Las elecciones convocadas por Nicolás Maduro no son más que una farsa grotesca para perpetuar su dominio sobre Venezuela. En un país donde la represión es la norma, donde decenas de presos políticos languidecen en mazmorras por el "delito" de pensar diferente, y donde líderes y profesionales que defendieron las elecciones del 28 de julio están encarcelados, hablar de elecciones libres es una burla sangrienta.

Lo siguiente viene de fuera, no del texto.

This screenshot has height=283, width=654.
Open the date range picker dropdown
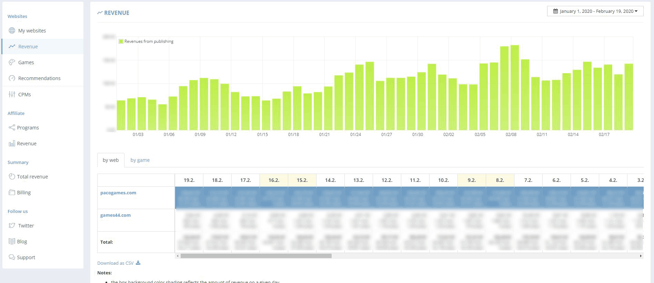coord(595,11)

Más indigno aún es dejar sola a una dama que lo ha dado todo por el rescate de la libertad. María Corina Machado se ha ganado con peso propio nuestra lealtad, y darle la espalda a Edmundo González Urrutia en estos momentos en los que luchan por la victoria es una traición imperdonable. ¿Dónde ha quedado el valor de los líderes políticos que se llaman de oposición? ¿Cómo pueden mirar al pueblo a los ojos mientras pactan con quienes lo han sumido en la desesperanza?

Cinco líderes políticos, en este preciso momento, están siendo brutalmente torturados en la residencia de la Embajada de Argentina, bajo la custodia de Brasil. Han sido privados de agua, luz y servicios esenciales. Están en la oscuridad, sometidos a un suplicio que recuerda las peores dictaduras del siglo XX. Y aun así, en medio de esta barbarie, el régimen convoca elecciones para salvaguardar su poder. ¿Qué clase de seres humanos pueden organizar comicios mientras sus opositores son despojados de toda dignidad? ¿Qué clase de estructura política acepta jugar bajo estas reglas, pretendiendo que hay democracia donde solo hay miedo y represión?

Espero que la sociedad venezolana y los militantes de base de esos partidos que avalan este circo les pasen la factura de su vida. Que ganen, si acaso, con los votos de sus familiares y allegados, pero que sepan que su victoria será pírrica, vacía, carente de legitimidad, escrita con sangre y sufrimiento.

No se puede ignorar la responsabilidad de ciertos sectores políticos que, con pleno conocimiento de la realidad, siguen apostando a la legitimación de estos fraudes. ¿Lo hacen por pragmatismo? ¿Por cálculo político? ¿O simplemente por desesperación ante su irrelevancia? La historia es implacable con los colaboracionistas. Jean-Paul Sartre, al analizar el colaboracionismo en la Francia ocupada por los nazis, sostenía que no hay neutralidad cuando se enfrenta a una dictadura: o se resiste o se es cómplice.

Los que hoy llaman a votar, ¿son verdaderos opositores o solo actores en el teatro de la dictadura? El dilema es claro: ¿se debe jugar en un tablero donde las reglas son dictadas por el tirano? La respuesta se encuentra en la coherencia, en la dignidad y en la memoria histórica. Participar en un fraude no es estrategia, es claudicación. La resistencia no se construye con ilusiones de cambio dentro de un sistema diseñado para no cambiar, sino con la determinación de enfrentar y desmontar el aparato de dominación. No hay ambigüedades posibles.

Entonces, para aquellos líderes que insisten en que votar es la única vía, la pregunta es simple: si ya robaron una vez y se salieron con la suya usando la fuerza bruta, ¿qué les hace pensar que esta vez será diferente? La opresión no se desmonta con ilusiones, ni la libertad se mendiga en urnas amañadas. Se gana con dignidad, con sacrificio, con el coraje de quienes prefieren la verdad a la comodidad de la resignación. Que cada voto forzado, que cada farsa legitimada, pese en la conciencia de quienes aún tienen alma. Que la historia no los absuelva, porque los pueblos recuerdan, y cuando despiertan, jamás perdonan.